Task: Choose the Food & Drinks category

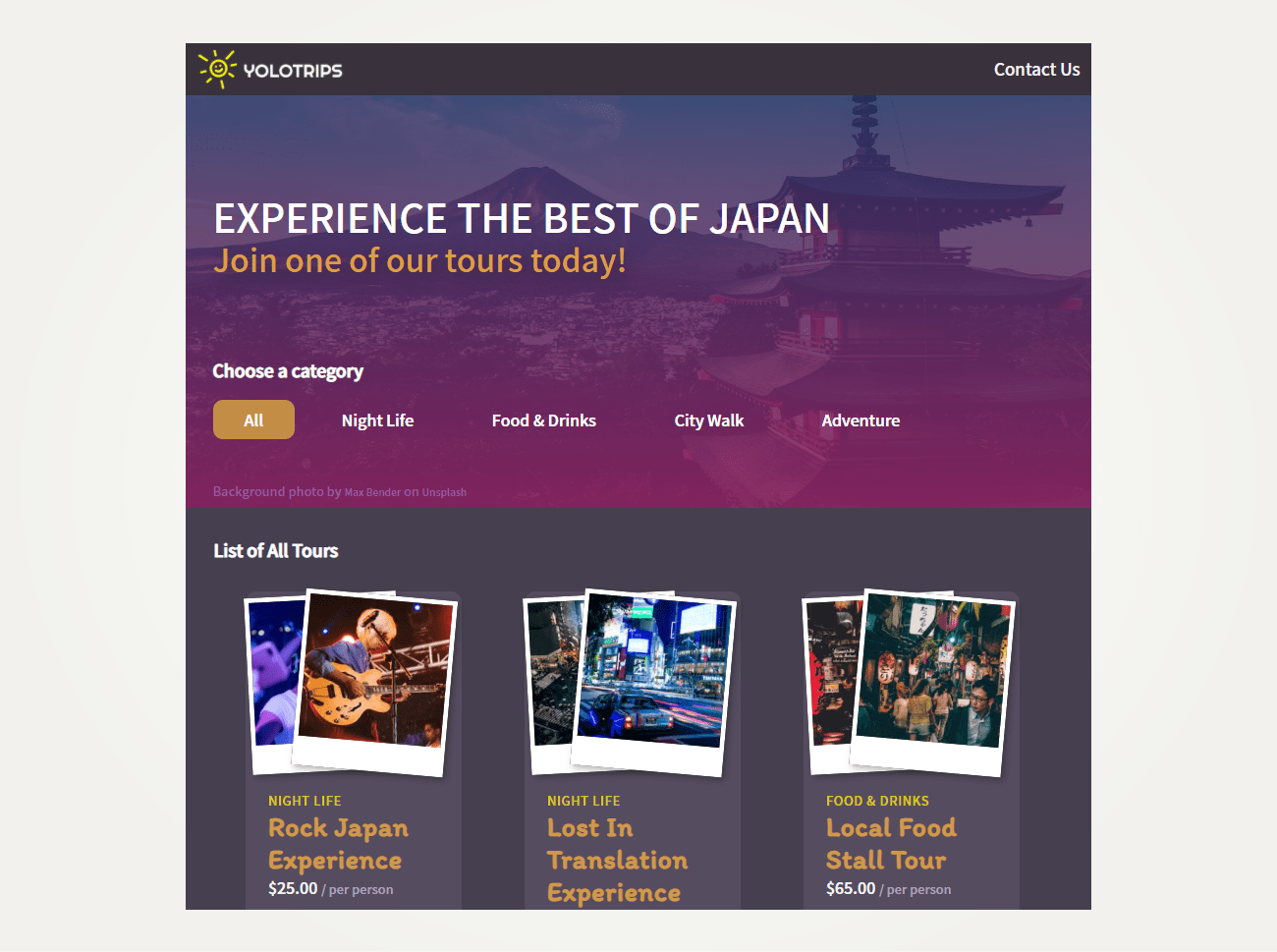Action: (x=544, y=420)
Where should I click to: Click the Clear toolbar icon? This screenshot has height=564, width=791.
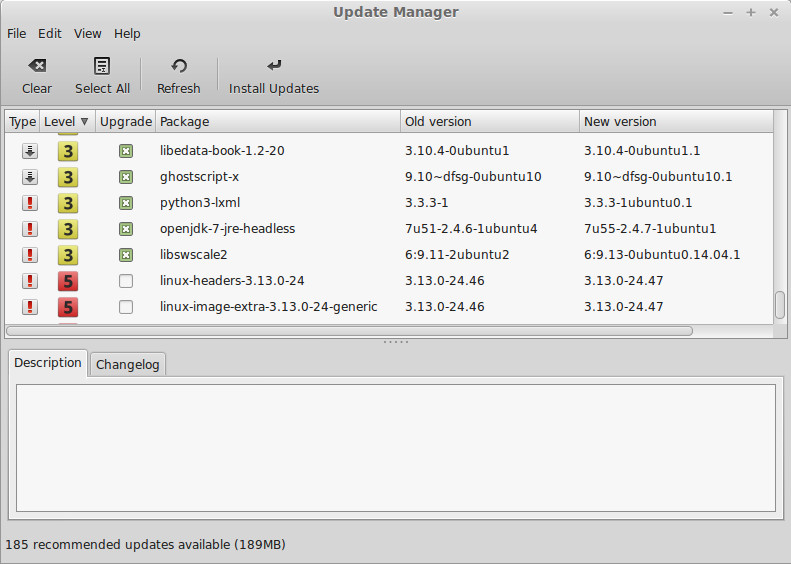tap(37, 66)
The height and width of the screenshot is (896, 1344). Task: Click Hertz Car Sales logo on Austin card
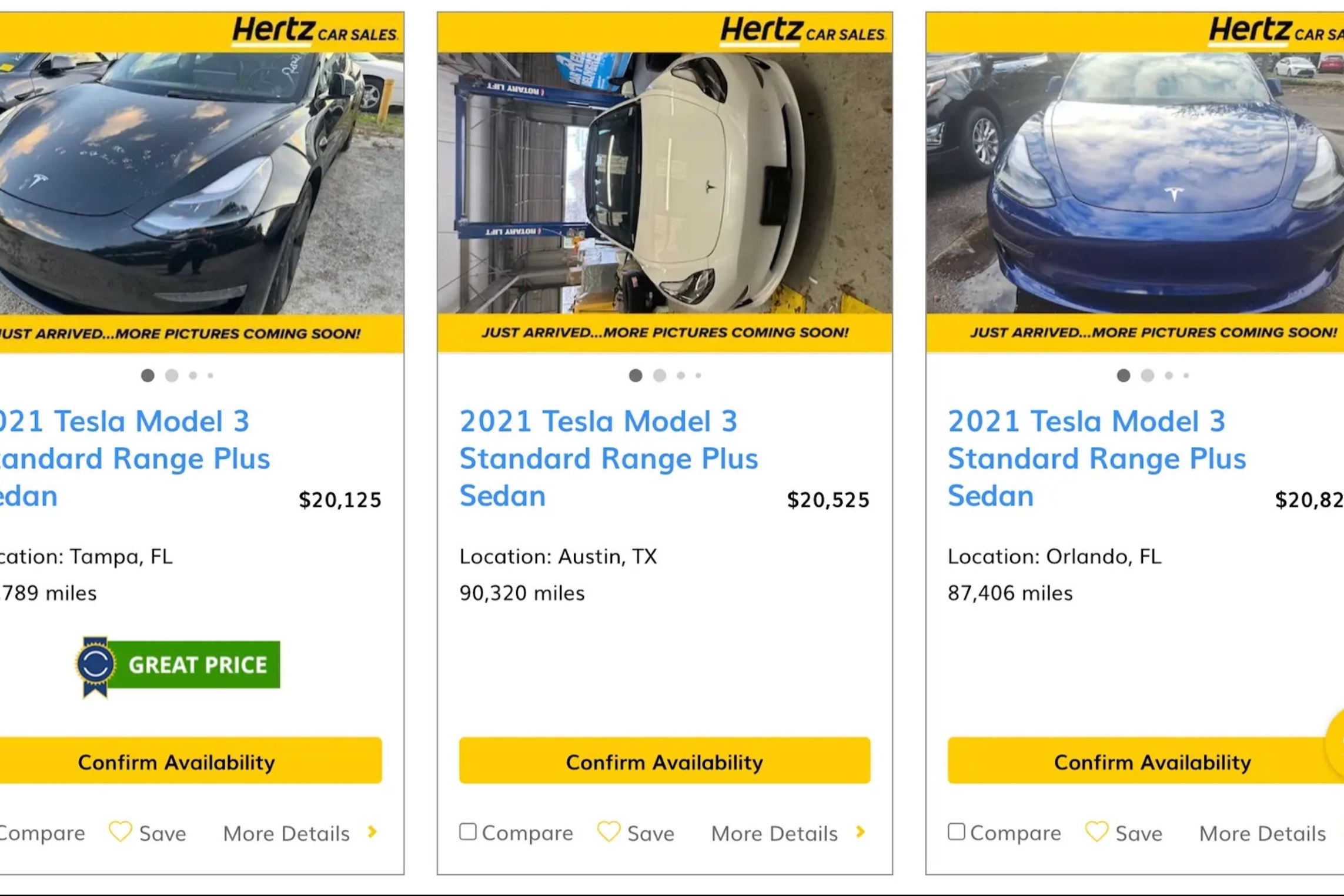pyautogui.click(x=803, y=31)
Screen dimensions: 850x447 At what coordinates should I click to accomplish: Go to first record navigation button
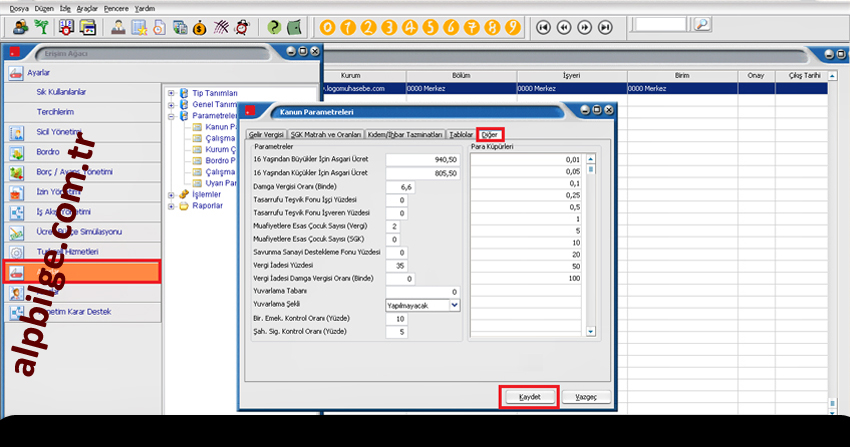click(x=544, y=26)
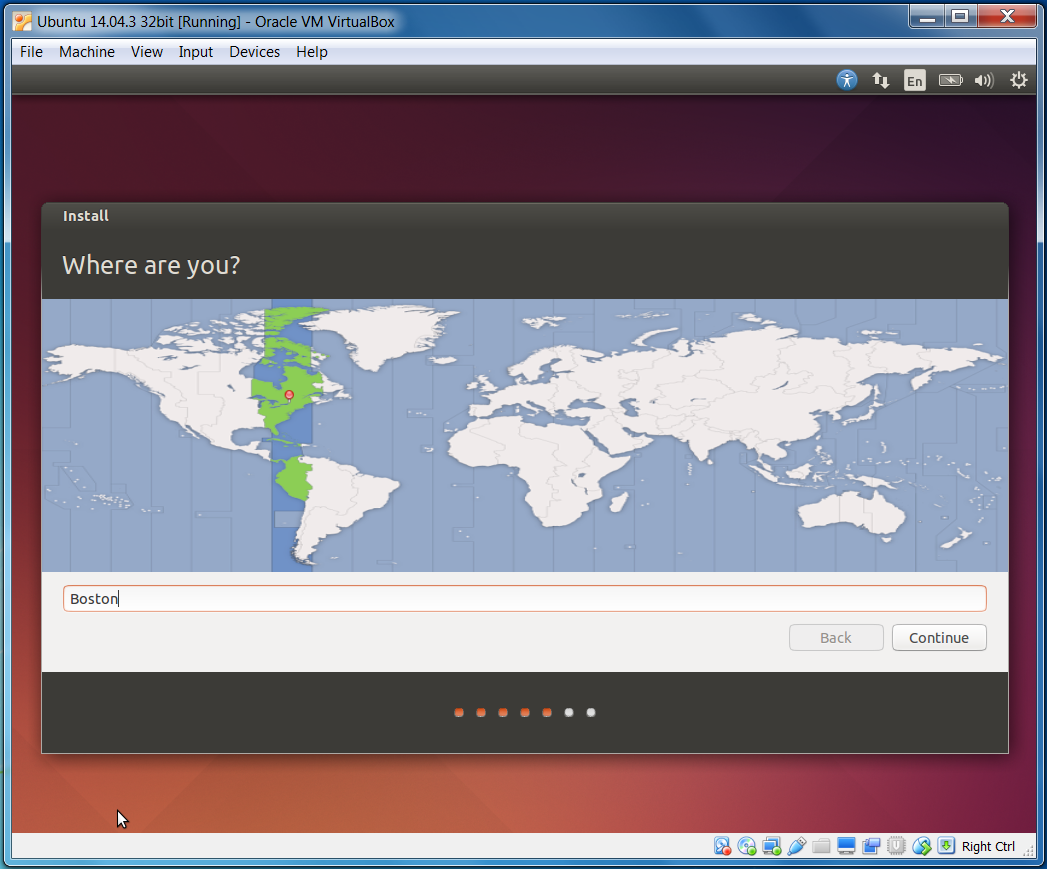Click the shared folders icon in the status bar
The height and width of the screenshot is (869, 1047).
[820, 846]
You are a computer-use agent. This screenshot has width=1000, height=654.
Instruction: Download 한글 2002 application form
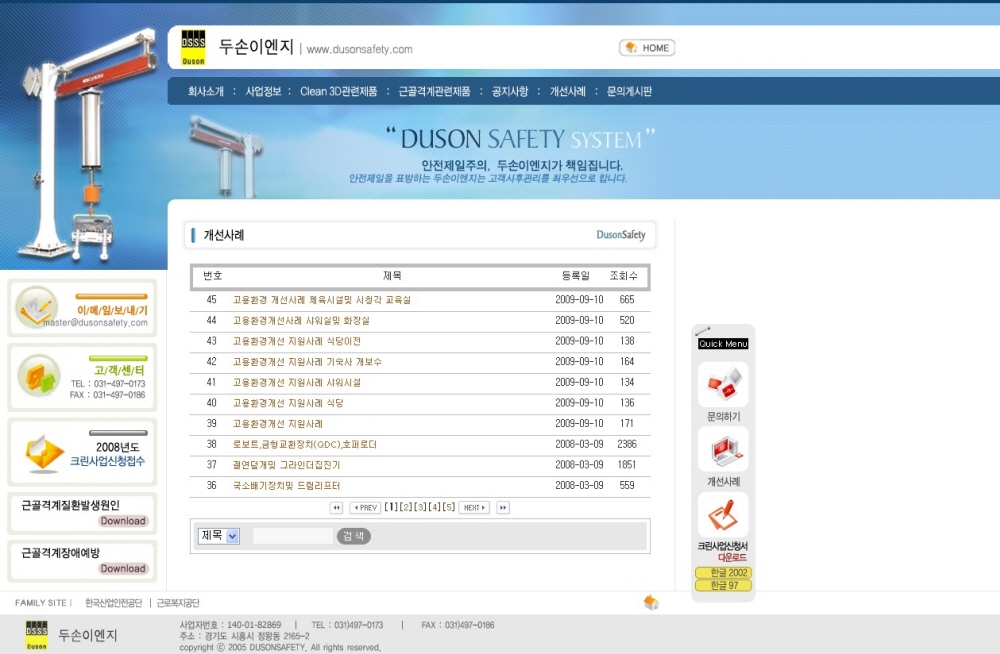pyautogui.click(x=722, y=573)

----------

> Your objective
Your answer must be an exact copy of the lines from the line with "You are a computer-use" to the final line of the data, both ends included, and no pictures.

> Task output
You are a computer-use agent. This screenshot has width=1000, height=654.
Instruction: Download 한글 2002 application form
pyautogui.click(x=722, y=573)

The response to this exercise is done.